Aujourd’hui, la complexité sociale et politique de notre pays montre l’importance de développer des actions pour défendre les droits de l’homme, des actions de formation des jeunes menacés par le chômage et les drogues, des actions de combat contre la violence sociale, la violence contre les femmes, la violence domestique et plus grave encore la violence policière, héritage que nous affirmons venir tout droit de la dictature. Avec l’augmentation de la violence sociale, surgirent aussi des initiatives de travail cherchant une justice réparatrice qui puisse rendre la paix aux familles détruites par la perte d’êtres chers. Le mouvement d’alphabétisation, qui a été une proposition antérieure au Golpe, s’accentua au cours de ces dernières décennies et continue actuellement avec l’effort complémentaire des politiques publiques de l’enseignement pour atteindre jeunes et adultes ayant besoins d’être alphabétisés.
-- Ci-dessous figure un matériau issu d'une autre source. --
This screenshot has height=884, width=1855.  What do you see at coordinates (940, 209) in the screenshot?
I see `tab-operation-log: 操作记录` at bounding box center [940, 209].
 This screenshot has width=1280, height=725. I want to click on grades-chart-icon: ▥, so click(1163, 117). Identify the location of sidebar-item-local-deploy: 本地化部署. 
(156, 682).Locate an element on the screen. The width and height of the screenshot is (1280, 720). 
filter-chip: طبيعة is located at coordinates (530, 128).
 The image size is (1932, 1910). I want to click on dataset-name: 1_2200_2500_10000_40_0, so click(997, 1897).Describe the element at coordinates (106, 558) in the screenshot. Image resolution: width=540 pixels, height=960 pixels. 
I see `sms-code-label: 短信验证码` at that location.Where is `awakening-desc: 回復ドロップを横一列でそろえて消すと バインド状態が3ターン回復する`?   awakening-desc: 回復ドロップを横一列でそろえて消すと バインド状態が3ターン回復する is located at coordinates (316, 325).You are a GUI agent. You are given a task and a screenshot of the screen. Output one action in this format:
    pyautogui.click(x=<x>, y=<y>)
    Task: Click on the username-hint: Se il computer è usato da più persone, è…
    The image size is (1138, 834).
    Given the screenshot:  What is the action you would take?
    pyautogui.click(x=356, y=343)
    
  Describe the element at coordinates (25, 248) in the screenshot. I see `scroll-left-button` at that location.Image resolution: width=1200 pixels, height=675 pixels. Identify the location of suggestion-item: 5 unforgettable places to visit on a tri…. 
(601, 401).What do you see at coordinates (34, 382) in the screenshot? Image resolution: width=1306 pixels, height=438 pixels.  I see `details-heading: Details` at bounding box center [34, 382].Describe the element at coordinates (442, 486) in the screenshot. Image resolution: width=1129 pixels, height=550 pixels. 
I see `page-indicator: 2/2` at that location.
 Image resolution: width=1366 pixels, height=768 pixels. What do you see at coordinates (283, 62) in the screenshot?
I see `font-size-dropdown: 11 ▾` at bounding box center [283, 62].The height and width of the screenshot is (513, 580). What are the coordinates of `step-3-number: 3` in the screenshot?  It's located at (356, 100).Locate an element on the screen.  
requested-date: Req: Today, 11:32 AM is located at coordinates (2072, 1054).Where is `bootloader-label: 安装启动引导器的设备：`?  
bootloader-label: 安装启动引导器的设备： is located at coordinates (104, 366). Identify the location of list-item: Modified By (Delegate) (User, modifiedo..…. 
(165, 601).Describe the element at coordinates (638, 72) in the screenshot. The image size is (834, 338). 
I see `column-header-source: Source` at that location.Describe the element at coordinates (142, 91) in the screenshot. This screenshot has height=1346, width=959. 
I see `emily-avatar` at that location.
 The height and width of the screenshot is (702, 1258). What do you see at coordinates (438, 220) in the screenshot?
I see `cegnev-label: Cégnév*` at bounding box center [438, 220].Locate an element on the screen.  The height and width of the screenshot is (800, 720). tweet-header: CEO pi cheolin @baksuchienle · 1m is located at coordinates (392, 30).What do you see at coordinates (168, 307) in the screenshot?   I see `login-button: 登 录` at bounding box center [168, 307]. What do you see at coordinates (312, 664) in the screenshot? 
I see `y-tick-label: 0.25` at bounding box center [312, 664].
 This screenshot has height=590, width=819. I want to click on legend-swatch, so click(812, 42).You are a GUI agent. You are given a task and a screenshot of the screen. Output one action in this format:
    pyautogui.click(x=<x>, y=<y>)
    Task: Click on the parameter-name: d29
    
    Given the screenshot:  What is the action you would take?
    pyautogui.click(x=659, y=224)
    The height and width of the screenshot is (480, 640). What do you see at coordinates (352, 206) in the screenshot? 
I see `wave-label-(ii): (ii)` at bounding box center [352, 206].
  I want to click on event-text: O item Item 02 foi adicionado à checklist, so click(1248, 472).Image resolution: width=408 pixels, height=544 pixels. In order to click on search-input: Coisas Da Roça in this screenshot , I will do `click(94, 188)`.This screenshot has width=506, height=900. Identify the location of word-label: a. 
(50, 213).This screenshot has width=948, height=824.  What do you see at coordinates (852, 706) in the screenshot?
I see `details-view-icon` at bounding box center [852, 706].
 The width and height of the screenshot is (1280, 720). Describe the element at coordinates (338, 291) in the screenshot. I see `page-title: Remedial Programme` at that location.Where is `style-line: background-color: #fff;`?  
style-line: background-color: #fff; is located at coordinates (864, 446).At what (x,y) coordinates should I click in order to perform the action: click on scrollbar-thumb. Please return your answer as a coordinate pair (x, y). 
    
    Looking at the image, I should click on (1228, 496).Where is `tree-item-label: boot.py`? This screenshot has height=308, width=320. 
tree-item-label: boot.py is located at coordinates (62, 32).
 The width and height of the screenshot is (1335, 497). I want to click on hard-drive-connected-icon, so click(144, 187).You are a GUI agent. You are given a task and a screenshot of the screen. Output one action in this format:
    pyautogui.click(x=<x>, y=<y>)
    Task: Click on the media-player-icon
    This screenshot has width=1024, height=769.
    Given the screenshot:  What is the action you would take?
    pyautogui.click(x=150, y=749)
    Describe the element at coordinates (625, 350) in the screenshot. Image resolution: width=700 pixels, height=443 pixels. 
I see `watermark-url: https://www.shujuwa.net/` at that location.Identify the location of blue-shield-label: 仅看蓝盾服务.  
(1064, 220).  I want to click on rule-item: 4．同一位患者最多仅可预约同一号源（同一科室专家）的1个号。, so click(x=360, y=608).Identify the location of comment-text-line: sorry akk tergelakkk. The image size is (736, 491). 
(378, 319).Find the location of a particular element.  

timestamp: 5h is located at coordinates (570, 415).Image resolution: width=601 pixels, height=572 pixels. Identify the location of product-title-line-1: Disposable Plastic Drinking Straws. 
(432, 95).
Au long de presque douze ans de gouvernement Lula et Dilma, les individus engagés socialement ont compris qu’avoir le gouvernement ne signifie pas avoir le pouvoir, et ont pris conscience de l’importance de continuer à faire pression pour obtenir les réformes. Les mouvements pour acquérir une parcelle de terre, un logement, les mouvements indigènes et autres groupes manifestent systématiquement en défense de leurs droits. Il y a également d’autres mouvements qui apparaissent avec des mots d’ordre et des formes différentes d’organisation, comme par exemple le mouvement pour le passe « livre-billet-gratuit » entre des correspondances de transports collectifs ou la levée sociale de la jeunesse.

Aujourd’hui plus que jamais, le travail d’éducation populaire est nécessaire pour faire contrepoids aux secteurs qui désirent annuler les conquêtes obtenues dans la dernière décennie, et qui bénéficient de l’appui des moyens de communication pour propager leurs critiques et leur désinformation. Ils sont encore peu nombreux et bien timides, ceux qui osent défendre ouvertement un Golpe contre le gouvernement, mais tout ceci peut grandir très vite, si la population n’a pas d’instruments qui lui permettent de comprendre comment fonctionnent les engrenages d’une société injuste et inégale. Mais, davantage encore, quand les gouvernants du Parti des travailleurs (PT) ne créent pas une politique de communication qui leur permettrait de répondre aux successifs mensonges et aux campagnes diffamatoires menées par les médias.

Ce fut justement un procès criblé d’irrégularités et de mensonges qui jeta en prison deux compagnons, deux leaders nationaux du PT qui ont participé à la résistance contre la dictature. C’est contre eux que se déclencha la vindicte la plus grossière, la plus infâme que les moyens de communication pouvaient répandre. Cette situation exige que nous dénoncions et que nous soyons solidaires de José Dirceu et de José Genoíno.

Comme ces compagnons emprisonnés injustement, je fais partie d’une génération qui, depuis les années 1960, cherche à construire un monde plus juste et solidaire. Les générations futures devront continuer ce travail. Souhaitons que la connaissance de notre expérience, de nos erreurs et de nos réussites leur permette de réussir. Cette connaissance du passé fondée sur notre mémoire politique est indispensable pour garantir la démocratisation de notre pays.